EXPLAIN and EXPLAIN ANALYZE is extremely useful for understanding what's going on in your db-engine
Make sure relevant columns are indexed
Make sure irrelevant columns are not indexed (insert/update-performance can go down the drain if too many indexes must be updated)
Make sure your postgres.conf is tuned properly
Know what work_mem is, and how it affects your queries (mostly useful for larger queries)
Make sure your database is properly normalized
VACUUM for clearing out old data
ANALYZE for updating statistics (statistics target for amount of statistics)
Persistent connections (you could use a connection manager like pgpool or pgbouncer)
Understand how queries are constructed (joins, sub-selects, cursors)
Caching of data (i.e. memcached) is an option
And when you've exhausted those options: add more memory, faster disk-subsystem etc. Hardware matters, especially on larger datasets.
And of course, read all the other threads on postgres/databases. :)
First and foremost, read the official manual's Performance Tips.
Running EXPLAIN on all your queries and understanding its output will let you know if your queries are as fast as they could be, and if you should be adding indexes.
Once you've done that, I'd suggest reading over the Server Configuration part of the manual. There are many options which can be fine-tuned to further enhance performance. Make sure to understand the options you're setting though, since they could just as easily hinder performance if they're set incorrectly.
Remember that every time you change a query or an option, test and benchmark so that you know the effects of each change.
Actually there are some simple rules which will get you in most cases enough performance:
Indices are the first part. Primary keys are automatically indexed. I recommend to put indices on all foreign keys. Further put indices on all columns which are frequently queried, if there are heavily used queries on a table where more than one column is queried, put an index on those columns together.

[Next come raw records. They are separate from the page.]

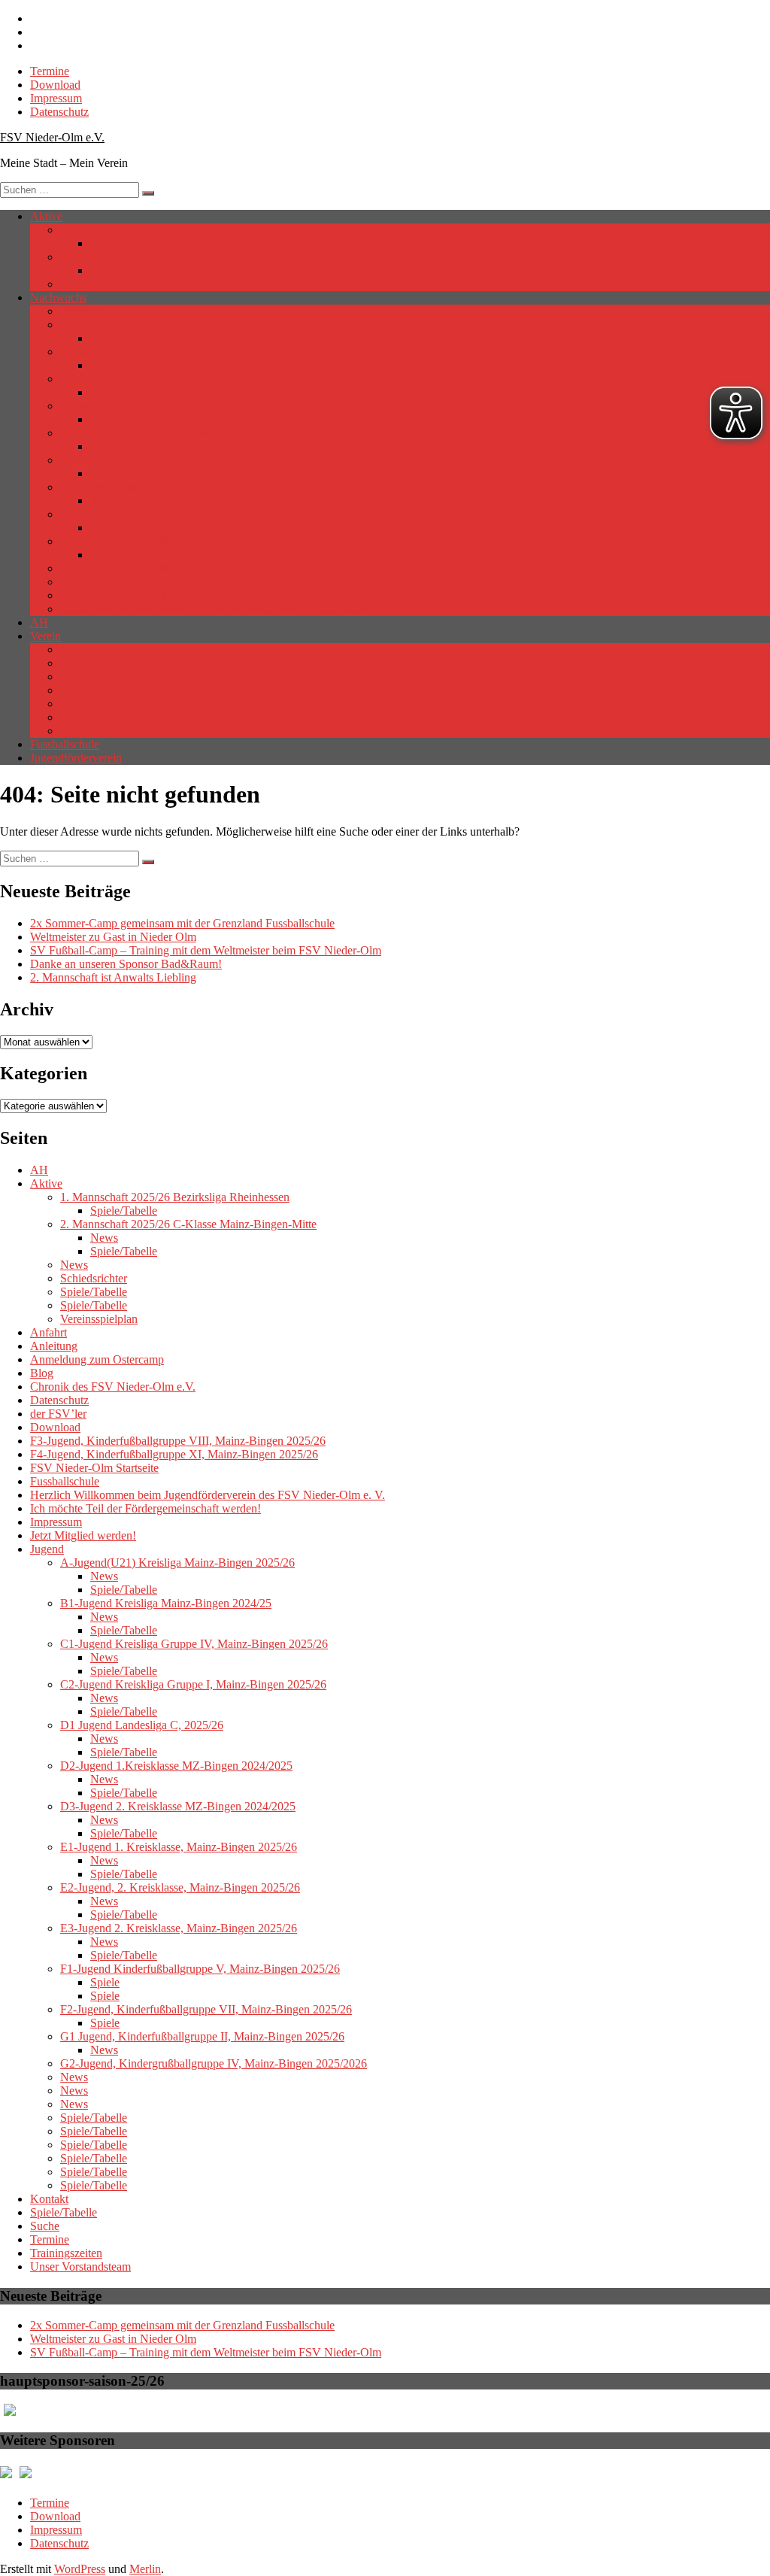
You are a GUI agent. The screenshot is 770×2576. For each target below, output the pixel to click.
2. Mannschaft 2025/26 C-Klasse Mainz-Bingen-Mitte (188, 256)
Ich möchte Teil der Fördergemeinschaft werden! (145, 1508)
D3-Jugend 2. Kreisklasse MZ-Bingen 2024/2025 (178, 1806)
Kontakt (79, 690)
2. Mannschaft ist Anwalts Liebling (113, 977)
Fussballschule (64, 744)
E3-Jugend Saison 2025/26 (124, 487)
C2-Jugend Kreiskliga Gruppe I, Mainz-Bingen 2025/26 (193, 378)
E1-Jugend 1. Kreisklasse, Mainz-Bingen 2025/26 (178, 432)
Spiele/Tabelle (123, 243)
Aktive (46, 216)
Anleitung (53, 1346)
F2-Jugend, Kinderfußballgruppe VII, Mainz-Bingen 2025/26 (206, 541)
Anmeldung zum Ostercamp (97, 1359)
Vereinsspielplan (99, 730)
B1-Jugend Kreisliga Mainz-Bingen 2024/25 (165, 1603)
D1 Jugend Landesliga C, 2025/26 (141, 405)
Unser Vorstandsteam (80, 2266)
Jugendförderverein (76, 757)
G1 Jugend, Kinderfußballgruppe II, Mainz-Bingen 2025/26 (202, 595)
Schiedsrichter (93, 284)
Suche (44, 2225)
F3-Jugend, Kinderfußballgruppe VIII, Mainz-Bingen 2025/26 (208, 568)
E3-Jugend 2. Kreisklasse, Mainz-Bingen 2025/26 (178, 1928)
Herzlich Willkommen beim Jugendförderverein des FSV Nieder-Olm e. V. (207, 1494)
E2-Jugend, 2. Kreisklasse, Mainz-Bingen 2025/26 (180, 460)
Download (55, 84)
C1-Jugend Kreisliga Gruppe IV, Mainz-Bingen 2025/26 (194, 351)
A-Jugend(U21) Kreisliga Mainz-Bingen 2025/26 (177, 324)
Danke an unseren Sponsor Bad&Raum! (126, 963)
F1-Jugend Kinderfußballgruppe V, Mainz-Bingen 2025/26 (200, 514)
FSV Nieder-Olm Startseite (94, 1467)
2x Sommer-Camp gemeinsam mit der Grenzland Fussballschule (182, 923)
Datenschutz (59, 111)
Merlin (145, 2568)
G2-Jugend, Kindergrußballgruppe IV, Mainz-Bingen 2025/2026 (213, 608)
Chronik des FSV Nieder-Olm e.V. (113, 1386)
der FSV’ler (88, 676)
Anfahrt (78, 649)
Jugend (47, 1549)
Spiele (105, 527)
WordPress (79, 2568)
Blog (41, 1373)
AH (39, 622)
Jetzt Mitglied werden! (83, 1535)
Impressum (56, 98)
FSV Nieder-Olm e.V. (52, 137)
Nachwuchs (58, 297)
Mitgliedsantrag (97, 703)
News (104, 1237)
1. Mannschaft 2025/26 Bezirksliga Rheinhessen (175, 229)
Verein (45, 636)
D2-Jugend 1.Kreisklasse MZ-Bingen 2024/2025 (176, 1765)
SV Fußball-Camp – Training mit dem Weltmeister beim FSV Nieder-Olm (205, 950)
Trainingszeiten (96, 717)
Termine (49, 71)
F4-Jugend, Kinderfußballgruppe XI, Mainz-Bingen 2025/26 (204, 581)
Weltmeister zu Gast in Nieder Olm (113, 936)
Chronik (79, 663)
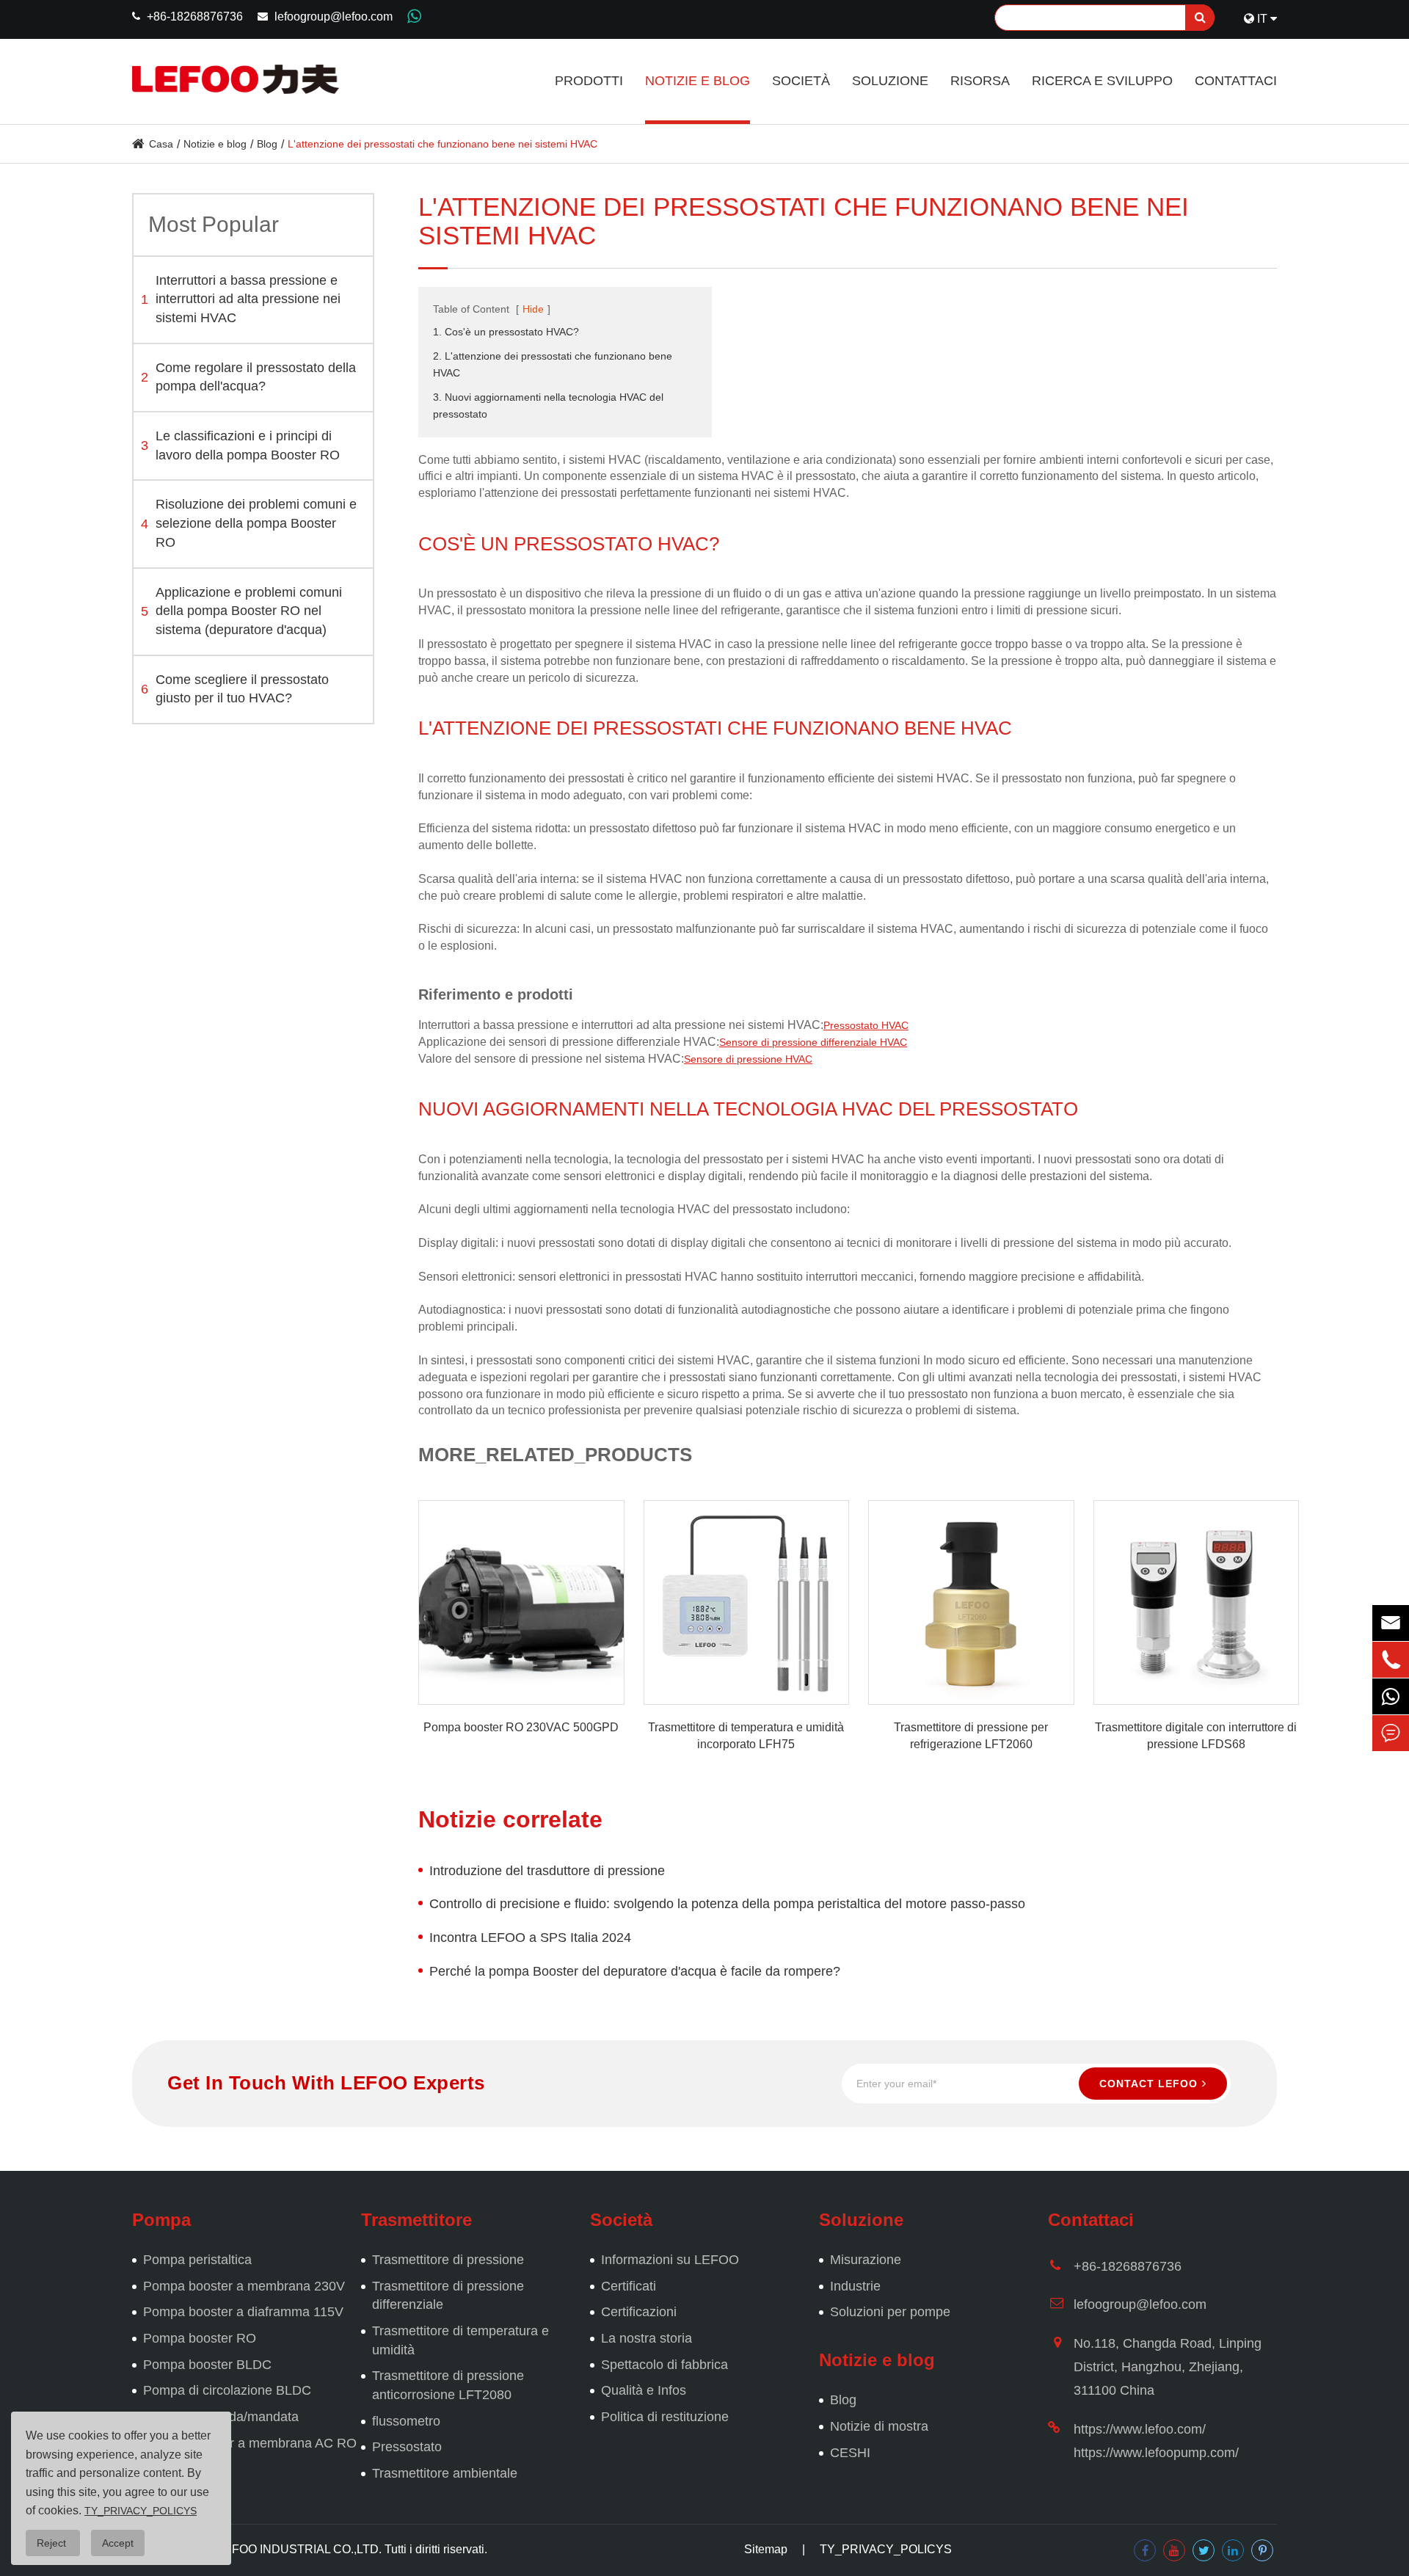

Memory settings in your postgresql installation. Set following parameters higher:
shared_buffers, work_mem, maintenance_work_mem, temp_buffers
If it is a dedicated database machine you can easily set the first 3 of these to half the ram (just be carefull under linux with shared buffers, maybe you have to adjust the shmmax parameter), in any other cases it depends on how much ram you would like to give to postgresql.
The absolute minimum I'll recommend is the EXPLAIN ANALYZE command. It will show a breakdown of subqueries, joins, et al., all the time showing the actual amount of time consumed in the operation. It will also alert you to sequential scans and other nasty trouble.
It is the best way to start.
Put fsync = off in your posgresql.conf, if you trust your filesystem, otherwise each postgresql operation will be imediately written to the disk (with fsync system call).
We have this option turned off on many production servers since quite 10 years, and we never had data corruptions.